Your goal – Transcribe the records in their entirety, exactly as given.

[Stored records]
Content starts

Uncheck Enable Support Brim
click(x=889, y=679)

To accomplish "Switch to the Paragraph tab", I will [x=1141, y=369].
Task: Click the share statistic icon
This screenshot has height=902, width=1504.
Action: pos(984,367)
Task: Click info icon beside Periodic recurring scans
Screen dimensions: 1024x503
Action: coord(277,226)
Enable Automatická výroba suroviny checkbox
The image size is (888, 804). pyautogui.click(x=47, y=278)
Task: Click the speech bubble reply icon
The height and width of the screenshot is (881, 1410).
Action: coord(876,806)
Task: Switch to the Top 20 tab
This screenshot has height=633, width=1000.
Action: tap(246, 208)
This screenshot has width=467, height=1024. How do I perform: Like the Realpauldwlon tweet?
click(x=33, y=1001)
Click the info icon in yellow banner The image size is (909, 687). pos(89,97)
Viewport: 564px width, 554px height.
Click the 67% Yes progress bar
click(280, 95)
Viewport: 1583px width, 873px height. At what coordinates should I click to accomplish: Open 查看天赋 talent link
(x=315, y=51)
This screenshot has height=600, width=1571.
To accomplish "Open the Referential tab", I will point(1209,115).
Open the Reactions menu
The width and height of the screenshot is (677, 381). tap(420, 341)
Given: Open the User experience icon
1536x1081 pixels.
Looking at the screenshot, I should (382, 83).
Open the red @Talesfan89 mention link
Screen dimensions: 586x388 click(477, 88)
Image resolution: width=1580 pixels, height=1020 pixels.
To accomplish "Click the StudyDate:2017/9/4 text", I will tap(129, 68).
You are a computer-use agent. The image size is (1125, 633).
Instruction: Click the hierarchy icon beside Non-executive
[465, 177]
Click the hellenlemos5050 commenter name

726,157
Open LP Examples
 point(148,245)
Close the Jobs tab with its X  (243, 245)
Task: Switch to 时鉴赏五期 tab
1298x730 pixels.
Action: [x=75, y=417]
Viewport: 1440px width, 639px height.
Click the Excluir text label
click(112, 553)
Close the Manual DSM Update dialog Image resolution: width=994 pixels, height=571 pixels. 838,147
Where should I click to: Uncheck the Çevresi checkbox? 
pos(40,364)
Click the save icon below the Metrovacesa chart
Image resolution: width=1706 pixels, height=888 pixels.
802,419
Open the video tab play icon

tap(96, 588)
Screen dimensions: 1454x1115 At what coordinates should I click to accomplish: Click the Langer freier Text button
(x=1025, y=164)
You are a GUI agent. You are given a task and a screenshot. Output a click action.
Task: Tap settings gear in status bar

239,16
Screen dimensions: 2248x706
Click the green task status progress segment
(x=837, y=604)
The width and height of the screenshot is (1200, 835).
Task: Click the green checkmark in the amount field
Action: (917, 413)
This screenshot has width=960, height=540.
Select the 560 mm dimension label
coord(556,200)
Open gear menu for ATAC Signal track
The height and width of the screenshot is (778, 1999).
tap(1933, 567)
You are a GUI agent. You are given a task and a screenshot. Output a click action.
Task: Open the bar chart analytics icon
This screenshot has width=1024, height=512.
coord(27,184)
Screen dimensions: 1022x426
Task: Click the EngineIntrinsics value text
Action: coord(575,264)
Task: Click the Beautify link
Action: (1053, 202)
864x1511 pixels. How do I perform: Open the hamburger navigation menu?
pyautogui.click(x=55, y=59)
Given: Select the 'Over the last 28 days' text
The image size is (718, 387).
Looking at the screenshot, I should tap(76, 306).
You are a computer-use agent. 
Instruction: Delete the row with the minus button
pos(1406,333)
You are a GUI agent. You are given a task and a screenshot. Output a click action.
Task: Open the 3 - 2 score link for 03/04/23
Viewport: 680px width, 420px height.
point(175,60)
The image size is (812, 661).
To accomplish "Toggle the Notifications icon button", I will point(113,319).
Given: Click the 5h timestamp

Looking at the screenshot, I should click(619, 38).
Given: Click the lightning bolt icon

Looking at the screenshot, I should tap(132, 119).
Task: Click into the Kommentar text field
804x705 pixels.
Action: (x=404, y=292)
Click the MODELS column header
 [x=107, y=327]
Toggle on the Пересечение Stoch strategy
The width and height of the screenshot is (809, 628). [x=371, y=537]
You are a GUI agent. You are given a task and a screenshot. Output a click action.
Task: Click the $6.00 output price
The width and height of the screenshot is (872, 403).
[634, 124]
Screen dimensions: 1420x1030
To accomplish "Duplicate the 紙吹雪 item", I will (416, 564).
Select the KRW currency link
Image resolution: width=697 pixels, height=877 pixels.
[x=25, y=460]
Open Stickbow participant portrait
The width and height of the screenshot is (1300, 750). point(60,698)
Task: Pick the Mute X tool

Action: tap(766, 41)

Content ends

Final answer –
Uncheck Enable Support Brim
click(x=889, y=679)

To accomplish "Switch to the Paragraph tab", I will [x=1141, y=369].
Task: Click the share statistic icon
This screenshot has height=902, width=1504.
Action: pos(984,367)
Task: Click info icon beside Periodic recurring scans
Screen dimensions: 1024x503
Action: coord(277,226)
Enable Automatická výroba suroviny checkbox
The image size is (888, 804). pyautogui.click(x=47, y=278)
Task: Click the speech bubble reply icon
The height and width of the screenshot is (881, 1410).
Action: coord(876,806)
Task: Switch to the Top 20 tab
This screenshot has height=633, width=1000.
Action: tap(246, 208)
This screenshot has width=467, height=1024. How do I perform: Like the Realpauldwlon tweet?
click(x=33, y=1001)
Click the info icon in yellow banner The image size is (909, 687). pos(89,97)
Viewport: 564px width, 554px height.
Click the 67% Yes progress bar
click(280, 95)
Viewport: 1583px width, 873px height. At what coordinates should I click to accomplish: Open 查看天赋 talent link
(x=315, y=51)
This screenshot has height=600, width=1571.
To accomplish "Open the Referential tab", I will point(1209,115).
Open the Reactions menu
The width and height of the screenshot is (677, 381). tap(420, 341)
Given: Open the User experience icon
1536x1081 pixels.
Looking at the screenshot, I should (382, 83).
Open the red @Talesfan89 mention link
Screen dimensions: 586x388 click(477, 88)
Image resolution: width=1580 pixels, height=1020 pixels.
To accomplish "Click the StudyDate:2017/9/4 text", I will tap(129, 68).
You are a computer-use agent. The image size is (1125, 633).
Instruction: Click the hierarchy icon beside Non-executive
[465, 177]
Click the hellenlemos5050 commenter name

726,157
Open LP Examples
 point(148,245)
Close the Jobs tab with its X  (243, 245)
Task: Switch to 时鉴赏五期 tab
1298x730 pixels.
Action: [x=75, y=417]
Viewport: 1440px width, 639px height.
Click the Excluir text label
click(112, 553)
Close the Manual DSM Update dialog Image resolution: width=994 pixels, height=571 pixels. 838,147
Where should I click to: Uncheck the Çevresi checkbox? 
pos(40,364)
Click the save icon below the Metrovacesa chart
Image resolution: width=1706 pixels, height=888 pixels.
802,419
Open the video tab play icon

tap(96, 588)
Screen dimensions: 1454x1115 At what coordinates should I click to accomplish: Click the Langer freier Text button
(x=1025, y=164)
You are a GUI agent. You are given a task and a screenshot. Output a click action.
Task: Tap settings gear in status bar

239,16
Screen dimensions: 2248x706
Click the green task status progress segment
(x=837, y=604)
The width and height of the screenshot is (1200, 835).
Task: Click the green checkmark in the amount field
Action: (917, 413)
This screenshot has width=960, height=540.
Select the 560 mm dimension label
coord(556,200)
Open gear menu for ATAC Signal track
The height and width of the screenshot is (778, 1999).
tap(1933, 567)
You are a GUI agent. You are given a task and a screenshot. Output a click action.
Task: Open the bar chart analytics icon
This screenshot has width=1024, height=512.
coord(27,184)
Screen dimensions: 1022x426
Task: Click the EngineIntrinsics value text
Action: coord(575,264)
Task: Click the Beautify link
Action: (1053, 202)
864x1511 pixels. How do I perform: Open the hamburger navigation menu?
pyautogui.click(x=55, y=59)
Given: Select the 'Over the last 28 days' text
The image size is (718, 387).
Looking at the screenshot, I should tap(76, 306).
You are a computer-use agent. 
Instruction: Delete the row with the minus button
pos(1406,333)
You are a GUI agent. You are given a task and a screenshot. Output a click action.
Task: Open the 3 - 2 score link for 03/04/23
Viewport: 680px width, 420px height.
point(175,60)
The image size is (812, 661).
To accomplish "Toggle the Notifications icon button", I will point(113,319).
Given: Click the 5h timestamp

Looking at the screenshot, I should click(619, 38).
Given: Click the lightning bolt icon

Looking at the screenshot, I should tap(132, 119).
Task: Click into the Kommentar text field
804x705 pixels.
Action: (x=404, y=292)
Click the MODELS column header
 [x=107, y=327]
Toggle on the Пересечение Stoch strategy
The width and height of the screenshot is (809, 628). [x=371, y=537]
You are a GUI agent. You are given a task and a screenshot. Output a click action.
Task: Click the $6.00 output price
The width and height of the screenshot is (872, 403).
[634, 124]
Screen dimensions: 1420x1030
To accomplish "Duplicate the 紙吹雪 item", I will (416, 564).
Select the KRW currency link
Image resolution: width=697 pixels, height=877 pixels.
[x=25, y=460]
Open Stickbow participant portrait
The width and height of the screenshot is (1300, 750). point(60,698)
Task: Pick the Mute X tool

Action: tap(766, 41)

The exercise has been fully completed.